Que não corramos o risco de ir além da responsabilização dos excessos e do exemplo da União Europeia, que deveres criou para as redes e suas mantenedoras, como a de indicar a fonte da informação (rotulando os anúncios e quem os promove), criar banco de dados com as propagandas veiculadas e vetar publicidade dirigida às crianças, além de outras no mesmo sentido, tudo, ao que parece, alvitrando aumentar a transparência e a segurança para o usuário.
Nesse contexto, não se regula a mensagem em si, nem a liberdade de quem dela faz uso. O livre pensar não foi atingido, a liberdade de pensamento não foi acorrentada, o senso crítico não foi calado e a liberdade de veiculação de informações não foi aprisionada.
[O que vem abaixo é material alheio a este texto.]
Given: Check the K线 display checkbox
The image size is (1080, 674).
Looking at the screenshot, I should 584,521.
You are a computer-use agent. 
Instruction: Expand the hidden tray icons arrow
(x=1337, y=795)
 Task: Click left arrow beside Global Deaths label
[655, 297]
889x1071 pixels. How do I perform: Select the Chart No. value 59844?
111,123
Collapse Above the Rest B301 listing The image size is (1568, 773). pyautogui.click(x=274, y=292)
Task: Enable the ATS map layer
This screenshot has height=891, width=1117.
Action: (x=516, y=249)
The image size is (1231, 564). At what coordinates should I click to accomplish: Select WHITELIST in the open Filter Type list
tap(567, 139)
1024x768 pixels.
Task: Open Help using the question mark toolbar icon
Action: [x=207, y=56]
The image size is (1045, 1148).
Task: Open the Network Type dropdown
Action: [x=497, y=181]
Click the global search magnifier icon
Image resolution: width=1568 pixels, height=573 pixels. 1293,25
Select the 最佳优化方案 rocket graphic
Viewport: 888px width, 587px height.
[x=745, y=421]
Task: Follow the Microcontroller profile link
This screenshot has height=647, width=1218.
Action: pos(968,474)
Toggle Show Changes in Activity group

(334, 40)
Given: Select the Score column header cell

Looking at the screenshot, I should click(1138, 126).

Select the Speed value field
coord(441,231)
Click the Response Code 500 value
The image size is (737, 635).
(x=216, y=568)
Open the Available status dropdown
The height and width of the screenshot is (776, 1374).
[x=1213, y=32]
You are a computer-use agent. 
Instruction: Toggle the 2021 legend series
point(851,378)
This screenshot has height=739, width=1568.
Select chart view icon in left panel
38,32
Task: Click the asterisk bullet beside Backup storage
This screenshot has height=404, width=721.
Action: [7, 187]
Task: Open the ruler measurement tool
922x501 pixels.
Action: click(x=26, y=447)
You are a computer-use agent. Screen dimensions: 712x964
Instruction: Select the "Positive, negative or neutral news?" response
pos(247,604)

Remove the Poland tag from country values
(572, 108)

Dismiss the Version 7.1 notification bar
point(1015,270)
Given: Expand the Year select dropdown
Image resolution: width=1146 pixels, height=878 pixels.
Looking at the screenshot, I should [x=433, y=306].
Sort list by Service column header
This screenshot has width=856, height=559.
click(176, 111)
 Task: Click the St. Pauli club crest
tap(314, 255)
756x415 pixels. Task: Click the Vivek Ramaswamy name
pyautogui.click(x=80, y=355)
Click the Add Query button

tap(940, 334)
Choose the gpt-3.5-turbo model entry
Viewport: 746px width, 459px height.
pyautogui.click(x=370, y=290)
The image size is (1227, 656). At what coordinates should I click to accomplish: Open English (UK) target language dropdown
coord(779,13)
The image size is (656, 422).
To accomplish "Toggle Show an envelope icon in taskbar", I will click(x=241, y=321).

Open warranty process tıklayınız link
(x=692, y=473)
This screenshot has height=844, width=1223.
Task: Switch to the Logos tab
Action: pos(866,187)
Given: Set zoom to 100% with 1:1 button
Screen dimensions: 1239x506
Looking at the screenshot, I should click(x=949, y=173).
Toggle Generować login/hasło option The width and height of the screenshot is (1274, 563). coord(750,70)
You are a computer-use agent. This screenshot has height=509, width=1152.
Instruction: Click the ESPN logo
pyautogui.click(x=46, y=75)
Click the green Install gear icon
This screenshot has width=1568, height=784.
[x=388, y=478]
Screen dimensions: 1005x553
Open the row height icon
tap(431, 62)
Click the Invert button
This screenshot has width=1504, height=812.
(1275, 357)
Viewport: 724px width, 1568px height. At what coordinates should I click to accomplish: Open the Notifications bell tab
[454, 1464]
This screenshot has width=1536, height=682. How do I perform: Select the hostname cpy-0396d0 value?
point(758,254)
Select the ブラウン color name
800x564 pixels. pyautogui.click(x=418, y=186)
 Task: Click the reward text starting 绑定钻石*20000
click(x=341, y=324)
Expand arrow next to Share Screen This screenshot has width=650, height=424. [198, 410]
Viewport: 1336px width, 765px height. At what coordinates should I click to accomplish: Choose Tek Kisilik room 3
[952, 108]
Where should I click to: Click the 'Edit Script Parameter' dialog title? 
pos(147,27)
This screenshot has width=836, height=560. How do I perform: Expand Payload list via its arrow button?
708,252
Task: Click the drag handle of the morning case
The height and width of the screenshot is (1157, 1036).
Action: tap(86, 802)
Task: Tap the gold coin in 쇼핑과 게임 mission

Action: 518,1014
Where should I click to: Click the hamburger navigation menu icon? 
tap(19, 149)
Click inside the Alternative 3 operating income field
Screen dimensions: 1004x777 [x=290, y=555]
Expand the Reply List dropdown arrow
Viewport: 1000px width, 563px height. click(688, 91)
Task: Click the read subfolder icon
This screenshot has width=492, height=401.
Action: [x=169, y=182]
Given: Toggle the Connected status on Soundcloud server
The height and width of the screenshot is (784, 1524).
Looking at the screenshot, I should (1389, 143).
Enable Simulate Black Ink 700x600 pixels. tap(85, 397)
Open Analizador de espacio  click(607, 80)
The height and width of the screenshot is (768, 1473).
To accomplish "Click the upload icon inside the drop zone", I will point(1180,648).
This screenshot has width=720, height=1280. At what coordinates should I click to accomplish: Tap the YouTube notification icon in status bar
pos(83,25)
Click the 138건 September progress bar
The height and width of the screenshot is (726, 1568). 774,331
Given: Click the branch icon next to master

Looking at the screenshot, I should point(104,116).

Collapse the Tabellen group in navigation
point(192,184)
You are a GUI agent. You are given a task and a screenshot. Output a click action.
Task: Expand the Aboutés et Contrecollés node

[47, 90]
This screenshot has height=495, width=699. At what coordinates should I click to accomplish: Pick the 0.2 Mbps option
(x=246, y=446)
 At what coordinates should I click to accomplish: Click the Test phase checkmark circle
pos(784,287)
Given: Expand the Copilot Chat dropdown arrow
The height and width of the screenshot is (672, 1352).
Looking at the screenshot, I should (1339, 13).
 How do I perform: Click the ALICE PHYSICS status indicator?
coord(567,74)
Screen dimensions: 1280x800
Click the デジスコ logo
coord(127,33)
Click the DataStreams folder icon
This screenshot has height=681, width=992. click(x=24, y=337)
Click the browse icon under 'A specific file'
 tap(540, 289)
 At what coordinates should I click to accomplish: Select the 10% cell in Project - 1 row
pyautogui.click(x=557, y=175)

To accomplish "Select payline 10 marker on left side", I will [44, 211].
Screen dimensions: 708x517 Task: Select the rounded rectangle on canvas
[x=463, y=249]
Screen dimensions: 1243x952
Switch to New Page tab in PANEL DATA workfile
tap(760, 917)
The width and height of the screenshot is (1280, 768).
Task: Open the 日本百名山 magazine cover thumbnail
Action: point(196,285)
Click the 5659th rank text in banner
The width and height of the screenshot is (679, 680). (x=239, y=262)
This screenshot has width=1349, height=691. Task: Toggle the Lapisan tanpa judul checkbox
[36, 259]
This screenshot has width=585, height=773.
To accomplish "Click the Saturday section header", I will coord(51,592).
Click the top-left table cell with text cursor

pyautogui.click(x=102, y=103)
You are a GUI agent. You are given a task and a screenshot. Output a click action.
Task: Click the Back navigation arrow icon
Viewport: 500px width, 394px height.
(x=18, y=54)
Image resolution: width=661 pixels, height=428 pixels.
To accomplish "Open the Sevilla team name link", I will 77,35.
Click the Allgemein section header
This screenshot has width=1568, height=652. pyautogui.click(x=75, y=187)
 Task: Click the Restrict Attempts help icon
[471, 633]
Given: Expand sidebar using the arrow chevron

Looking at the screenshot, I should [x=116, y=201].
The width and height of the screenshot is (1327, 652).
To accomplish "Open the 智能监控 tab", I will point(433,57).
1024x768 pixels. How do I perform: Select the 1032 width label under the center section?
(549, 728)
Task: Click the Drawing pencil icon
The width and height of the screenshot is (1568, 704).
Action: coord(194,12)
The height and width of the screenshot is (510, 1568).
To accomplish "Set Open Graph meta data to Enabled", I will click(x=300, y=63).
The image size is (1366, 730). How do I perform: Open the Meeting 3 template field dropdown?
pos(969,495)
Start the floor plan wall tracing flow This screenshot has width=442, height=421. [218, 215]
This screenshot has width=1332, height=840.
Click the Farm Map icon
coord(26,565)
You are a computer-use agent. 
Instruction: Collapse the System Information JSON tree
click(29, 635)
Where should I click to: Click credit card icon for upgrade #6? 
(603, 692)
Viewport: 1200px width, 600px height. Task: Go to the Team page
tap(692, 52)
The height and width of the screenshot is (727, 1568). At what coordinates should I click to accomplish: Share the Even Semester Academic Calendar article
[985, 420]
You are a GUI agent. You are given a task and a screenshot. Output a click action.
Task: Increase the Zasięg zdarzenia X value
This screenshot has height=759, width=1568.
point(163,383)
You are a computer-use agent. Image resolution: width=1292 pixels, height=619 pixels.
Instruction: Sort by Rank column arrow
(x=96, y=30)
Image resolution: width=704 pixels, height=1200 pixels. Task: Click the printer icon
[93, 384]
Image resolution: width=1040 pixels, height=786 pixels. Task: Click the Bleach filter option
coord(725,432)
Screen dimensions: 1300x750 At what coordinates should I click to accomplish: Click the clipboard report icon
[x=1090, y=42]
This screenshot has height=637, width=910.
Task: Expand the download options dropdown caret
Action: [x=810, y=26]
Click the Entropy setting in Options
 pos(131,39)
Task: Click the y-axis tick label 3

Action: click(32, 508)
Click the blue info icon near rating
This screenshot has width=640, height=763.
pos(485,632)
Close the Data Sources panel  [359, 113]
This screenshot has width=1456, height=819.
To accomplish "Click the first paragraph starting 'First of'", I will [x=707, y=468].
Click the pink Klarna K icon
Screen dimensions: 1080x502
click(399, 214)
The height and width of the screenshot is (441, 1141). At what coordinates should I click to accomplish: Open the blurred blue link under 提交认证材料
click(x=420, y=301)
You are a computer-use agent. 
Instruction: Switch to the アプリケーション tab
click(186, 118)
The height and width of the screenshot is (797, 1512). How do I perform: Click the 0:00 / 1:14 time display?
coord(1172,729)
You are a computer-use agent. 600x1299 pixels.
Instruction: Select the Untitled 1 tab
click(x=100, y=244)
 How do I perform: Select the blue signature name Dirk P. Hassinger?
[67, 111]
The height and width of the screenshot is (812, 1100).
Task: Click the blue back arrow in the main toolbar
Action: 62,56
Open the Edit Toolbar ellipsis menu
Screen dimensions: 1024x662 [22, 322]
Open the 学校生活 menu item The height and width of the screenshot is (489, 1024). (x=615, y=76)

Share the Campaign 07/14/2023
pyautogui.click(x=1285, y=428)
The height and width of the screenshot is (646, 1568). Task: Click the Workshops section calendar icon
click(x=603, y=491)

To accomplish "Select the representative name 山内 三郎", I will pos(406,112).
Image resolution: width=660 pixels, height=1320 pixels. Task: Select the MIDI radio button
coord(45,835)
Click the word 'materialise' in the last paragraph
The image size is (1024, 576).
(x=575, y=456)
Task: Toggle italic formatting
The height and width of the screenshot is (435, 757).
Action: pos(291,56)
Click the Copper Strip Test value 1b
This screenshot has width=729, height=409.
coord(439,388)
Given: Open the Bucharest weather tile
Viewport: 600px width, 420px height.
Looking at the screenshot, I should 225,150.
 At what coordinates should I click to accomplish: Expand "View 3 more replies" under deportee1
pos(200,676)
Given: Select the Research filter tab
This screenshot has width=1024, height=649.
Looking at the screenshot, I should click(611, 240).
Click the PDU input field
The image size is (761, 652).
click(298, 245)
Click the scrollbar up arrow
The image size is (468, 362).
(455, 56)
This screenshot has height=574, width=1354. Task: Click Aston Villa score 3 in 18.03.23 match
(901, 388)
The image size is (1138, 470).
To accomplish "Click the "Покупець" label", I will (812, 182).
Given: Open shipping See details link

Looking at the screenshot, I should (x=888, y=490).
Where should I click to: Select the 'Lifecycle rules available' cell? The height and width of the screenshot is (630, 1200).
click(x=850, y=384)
Esses dogmas da liberdade devem ser sempre enaltecidos, sob pena de transformar tudo e a nós mesmos em simples reprodutores de algo que seja imposto, de cima para baixo, nos condenando a repetir palavras, frases e comportamentos e nos relegando ao papel de meros repetidores, mais ou menos como, por tanto tempo, se obrigou pássaros a fazer, reproduzindo frases sem entender o seu significado e alcance: currupaco, currupaco.